La hoja del cuchillo relucía cerca, casi a los pies del perseguido. Había que escapar de allí y era casi imposible. El hombre de la barba miró hacia atrás. Un oscuro agujero, la hura de algún animal, abría su boca casi a ras del agua.
EL hombre se agarró a las húmedas paredes y comenzó a arrastrarse como una culebra.
El agua de las recientes lluvias había excavado el cubil de aquellas alimañas y había abierto un agujero lateral, que llegaba a una barranquera, por donde se precipitaba el agua que se escurría de la montaña.
Por allí salió nuestro héroe y fue a encontrarse en un torrente estrecho y profundo bien guardado por helechos, cañas y juncos.

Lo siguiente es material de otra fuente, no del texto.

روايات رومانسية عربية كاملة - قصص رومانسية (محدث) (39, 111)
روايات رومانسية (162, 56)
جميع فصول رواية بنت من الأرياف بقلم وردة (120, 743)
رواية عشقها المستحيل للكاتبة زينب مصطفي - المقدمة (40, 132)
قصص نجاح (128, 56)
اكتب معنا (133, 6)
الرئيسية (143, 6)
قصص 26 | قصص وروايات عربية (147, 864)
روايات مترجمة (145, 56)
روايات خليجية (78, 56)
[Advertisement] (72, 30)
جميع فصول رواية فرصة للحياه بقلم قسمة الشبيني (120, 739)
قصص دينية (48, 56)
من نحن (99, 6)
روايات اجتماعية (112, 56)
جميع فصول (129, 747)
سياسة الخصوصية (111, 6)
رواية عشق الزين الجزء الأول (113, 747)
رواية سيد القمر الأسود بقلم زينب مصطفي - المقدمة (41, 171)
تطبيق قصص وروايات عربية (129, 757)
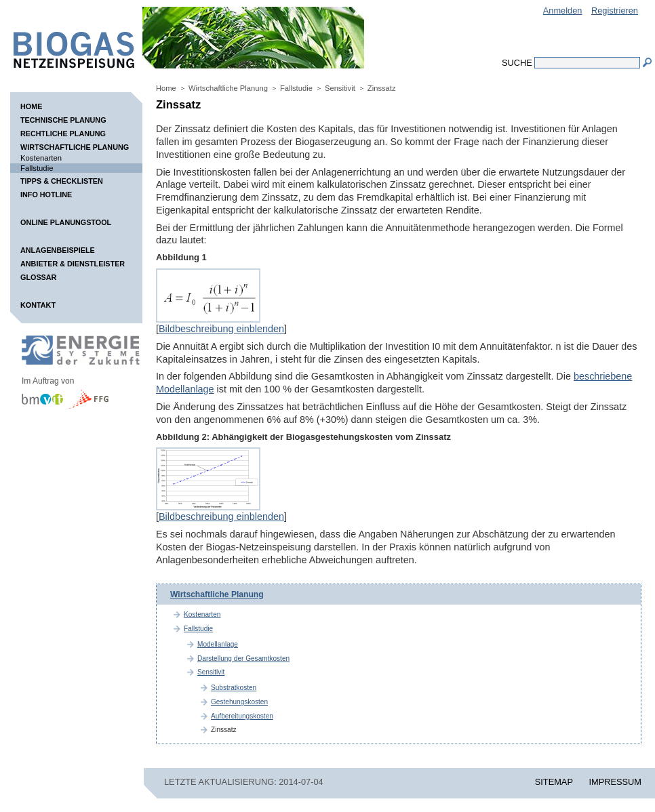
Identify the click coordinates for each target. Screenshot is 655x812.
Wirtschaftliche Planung (75, 147)
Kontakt (38, 305)
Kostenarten (41, 158)
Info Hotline (46, 195)
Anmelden (563, 10)
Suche (517, 62)
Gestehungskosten (239, 702)
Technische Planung (63, 120)
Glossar (38, 277)
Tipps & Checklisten (62, 181)
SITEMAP (554, 781)
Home (31, 106)
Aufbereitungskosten (242, 716)
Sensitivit (340, 88)
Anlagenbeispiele (58, 250)
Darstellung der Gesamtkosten (243, 658)
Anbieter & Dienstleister (73, 264)
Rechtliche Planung (63, 134)
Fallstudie (37, 168)
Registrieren (614, 10)
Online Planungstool (66, 222)
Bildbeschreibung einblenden (221, 329)
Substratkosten (233, 687)
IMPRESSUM (616, 781)
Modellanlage (218, 644)
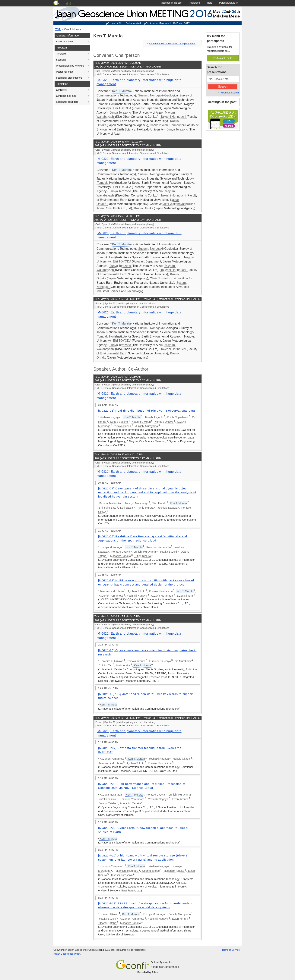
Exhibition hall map (66, 96)
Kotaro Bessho (119, 422)
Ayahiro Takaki (136, 591)
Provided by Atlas (147, 972)
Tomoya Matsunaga (137, 503)
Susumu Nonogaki (150, 95)
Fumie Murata (145, 508)
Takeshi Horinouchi (173, 116)
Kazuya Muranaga (111, 547)
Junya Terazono (120, 113)
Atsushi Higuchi (154, 417)
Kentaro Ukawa (164, 422)
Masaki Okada (181, 759)
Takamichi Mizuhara (112, 591)
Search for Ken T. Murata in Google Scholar (172, 43)
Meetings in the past (222, 102)
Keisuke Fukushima (161, 591)
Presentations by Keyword (70, 65)
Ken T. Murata (72, 29)
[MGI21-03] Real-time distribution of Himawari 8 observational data (147, 410)
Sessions (61, 60)
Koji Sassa (126, 508)
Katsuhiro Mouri (141, 422)
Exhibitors (61, 90)
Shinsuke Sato (107, 508)
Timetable (61, 54)
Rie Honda (159, 503)
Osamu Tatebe (107, 803)
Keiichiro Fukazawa (112, 661)
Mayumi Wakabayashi (173, 204)
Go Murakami (183, 661)
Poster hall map (64, 72)
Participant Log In (223, 58)
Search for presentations (69, 78)
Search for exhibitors (67, 102)
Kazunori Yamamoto (158, 547)
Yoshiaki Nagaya (110, 417)
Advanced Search (229, 92)
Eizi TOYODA (122, 108)
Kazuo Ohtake (144, 208)
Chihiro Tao (105, 665)
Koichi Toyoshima (177, 417)
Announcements (65, 41)
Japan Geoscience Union (67, 954)
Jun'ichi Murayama (147, 426)
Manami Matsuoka (110, 503)
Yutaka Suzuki (123, 426)
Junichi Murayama (145, 552)
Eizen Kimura (143, 556)
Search (223, 86)
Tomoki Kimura (136, 661)
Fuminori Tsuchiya (160, 661)
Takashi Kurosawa (121, 875)
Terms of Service (231, 950)
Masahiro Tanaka (121, 556)
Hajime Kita (123, 665)
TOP (58, 29)
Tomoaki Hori (106, 104)
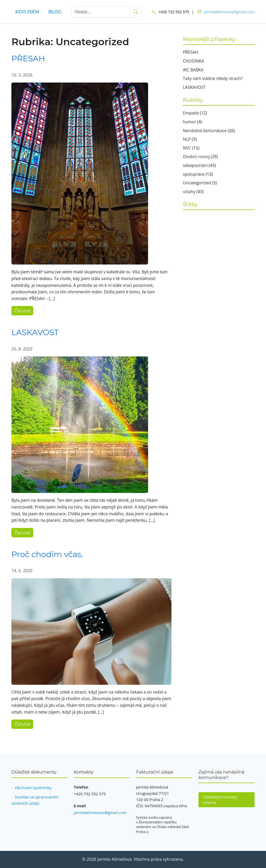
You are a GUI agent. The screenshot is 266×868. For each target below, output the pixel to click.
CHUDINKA (194, 61)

Se abrió paso cerro arriba como un reptil y dejó pronto atrás las voces de sus perseguidores.
—Rastread bien la charca. No andará lejos… —gritaba una voz.
Poco a poco, el guerrillero llegó hasta el altozano donde se había ocultado fray Perico y pronto encontró la cuevecilla donde éste se había guarecido con el borrico. Poco tiempo hubo para que ambos hombres se estrecharan la mano llenos de alegría. Se oían voces de alguien que subía.
—¡Son ellos!
—Te espero en el molino del Cega —murmuró el hombre de la barba.

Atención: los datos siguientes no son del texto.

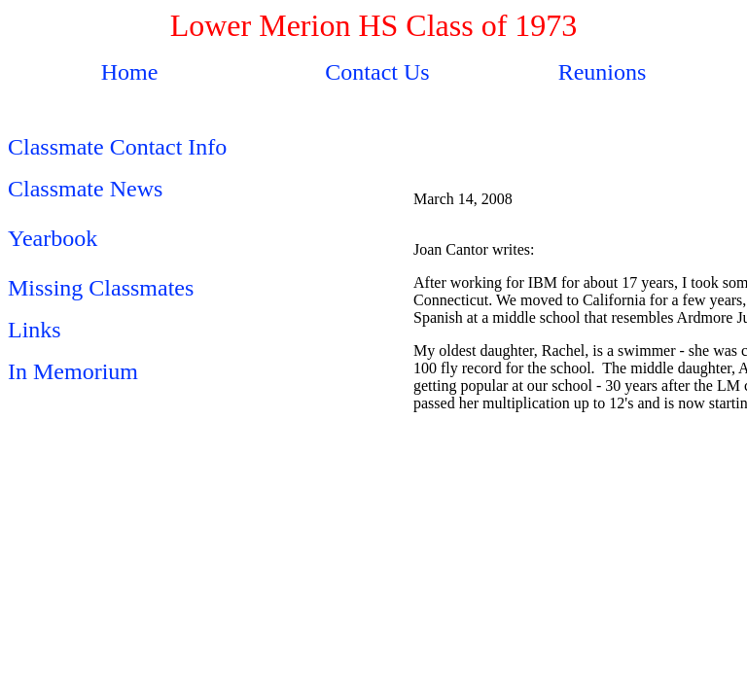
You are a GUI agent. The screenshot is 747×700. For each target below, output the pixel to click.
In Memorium (73, 371)
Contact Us (376, 72)
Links (34, 330)
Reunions (602, 72)
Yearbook (53, 238)
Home (129, 72)
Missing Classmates (100, 288)
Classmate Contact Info (117, 147)
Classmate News (85, 189)
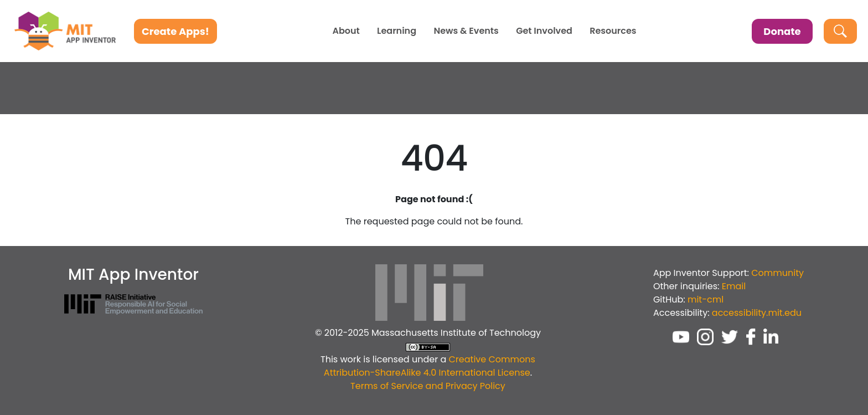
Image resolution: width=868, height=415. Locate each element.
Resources (613, 31)
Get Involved (544, 31)
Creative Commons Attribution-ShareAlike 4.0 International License (430, 366)
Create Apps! (175, 31)
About (345, 31)
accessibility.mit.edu (757, 312)
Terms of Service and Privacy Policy (428, 386)
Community (777, 273)
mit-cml (705, 299)
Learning (396, 31)
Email (733, 286)
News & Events (466, 31)
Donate (782, 31)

Fray Perico se echó a temblar.
—¿Y qué hago con el burro? Lo reconocerán. Ya vienen.
—No lo sé. Me voy. San Francisco te salve.
Fray Perico no sabía qué hacer. Echó la capa castellana de su compañero sobre el burro, se hincó de rodillas y se puso a rezar a san Francisco.
Una nariz gruesa, una guerrera azul, unos bigotes y un soldado francés. Otra nariz gruesa, otra guerrera azul, unos bigotes y otro soldado francés. Otra nariz gruesa, otra guerrera azul y…
—Pagdón, mesié, est-ce que vous priez?
—No lo sé —contestó fray Perico.
Los soldados, al verlo de rodillas en la cueva, pensaron que era un ermitaño de los que poblaban aquellos parajes.
—Avez-vous vu un homme?
Fray Perico levantó los hombros.
—Yo no compre pan.
A todo esto, un soldado se había sentado sobre la capa pensando que estaba encima de una piedra.
AL soldado le pareció que aquella roca se movía y hasta pensó que la había oído protestar, pero no le dio tiempo de nada más porque fray Perico se levantó de pronto y lanzó un grito:
—¿Qué veo?
No era más que un hombre con una guerrera azul que pasaba por delante de la cueva. El hombre le hizo una seña y sonrió. Los franceses no repararon en él. Les pareció uno de ellos. Nadie le había visto un momento antes, cuando le había quitado la guerrera al espantapájaros que protegía el trigal. Tampoco nadie le vio avanzar con paso decidido ni notó que sus pantalones eran de color verde aceituna y que no llevaba botas. Iba descalzo.